Quest'ultimo fattore, in sé, potrebbe contribuire tanto ad una maggior stabilizzazione regionale, ed in particolare della Siria dove costituiscono una sempre più sgradita presenza, quanto al suo contrario, proprio per il vuoto di potere che potrebbe determinare a favore di altri gruppi concorrenti o per le reazioni che a quel punto potrebbe indurre le stesse YPG ad intraprendere. Quest'ultime, ricorrendo alla coscrizione coatta che non sempre le ha rese molto popolari, potrebbero incontrare crescenti difficoltà a motivare i propri combattenti, con molti di loro che a quel punto s'allontanerebbero rispondendo all'appello di Ocalan. Inoltre andrà pure considerata la concreta capacità di Damasco di portare avanti il matrimonio con le autorità curde siriane, con cui in passato ha comunque collaborato più che bene, a cominciare da quando la sacca di Idlib controllata da HTS, ancora lontana dall'abbattere il governo del Baath, letteralmente si reggeva sul contrabbando di idrocarburi dal nord-est siriano. A quel tempo entrambe ben ammanicate con Washington e Tel Aviv, HTS e SDF proprio come collaboravano sottobanco prima potrebbero continuare a collaborare più che bene anche ora, in un quadro per giunta ben più istituzionalizzato.

════

Consegne:
a. Rispondi a queste domande sul testo della Siria:
(i) A cosa ricorrono le YPG, secondo il testo, senza esserne state sempre rese popolari?
(ii) All'appello di chi risponderebbero i combattenti che si allontanerebbero dalle YPG?
(iii) Su che cosa si reggeva la sacca di Idlib controllata da HTS?
b. Riprendi il testo sulla Siria a partire dalla sua ultima frase e aggiungi qualche frase di seguito.

Dati mostrati:
════

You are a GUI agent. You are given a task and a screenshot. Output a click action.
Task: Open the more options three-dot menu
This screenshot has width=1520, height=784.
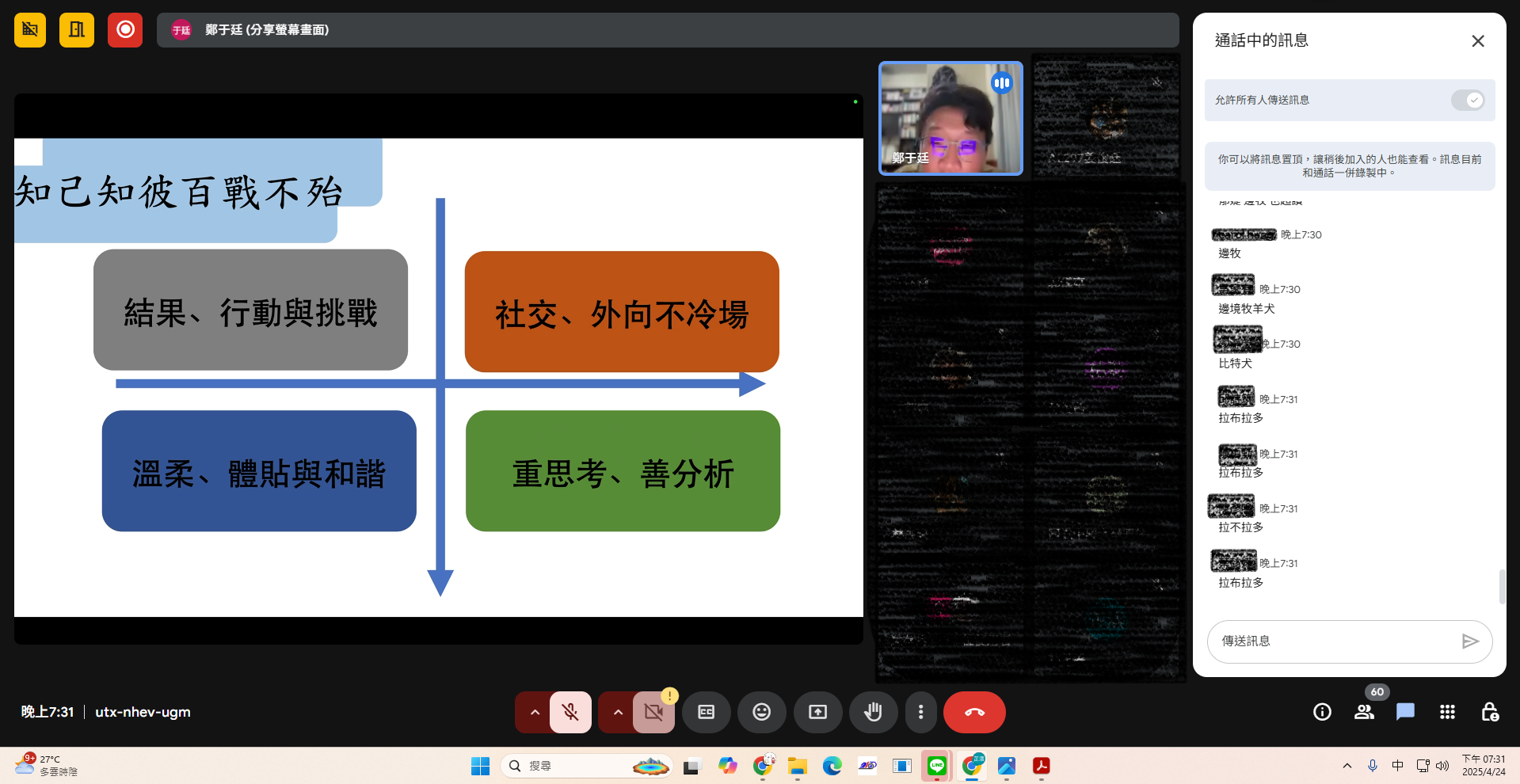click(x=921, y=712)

════

Risultati per consegna:
a.
(i) Alla coscrizione coatta.
(ii) All'appello di Ocalan.
(iii) Sul contrabbando di idrocarburi dal nord-est siriano.

b.
 

Non ultimo, gravano pure le lotte intestine che negli ultimi giorni hanno particolarmente spiccato soprattutto nelle aree costiere siriane, a maggioranza alawita, dove la risposta delle forze di sicurezza governative ha destato non poche condanne per la sua brutalità. In precedenza vi erano stati dei momenti in cui il dialogo tra le nuove autorità governative e le varie minoranze stava producendo degli iniziali ottimismi, tali da far sperare che in futuro le diffidenze e i risentimenti creatisi in anni ed anni di una guerra civile non ancora davvero conclusasi potessero finalmente approdare ad un graduale risanamento. Con le nuove recrudescenze di questi giorni molte ferite ancora fresche sono tornate a sanguinare ed altre si sono riaperte, indicando che per la Siria il ritorno alla normalità sarà un obiettivo sempre molto lontano; anche perché le lotte settarie che dilaniano il paese, a tacer di quelle interne anche a poteri come HTS e SDF, traggono tutte linfa dall'azione d'altre potenze che soffiano sul fuoco, di fatto combattendosi in una guerra per procura sul suolo siriano.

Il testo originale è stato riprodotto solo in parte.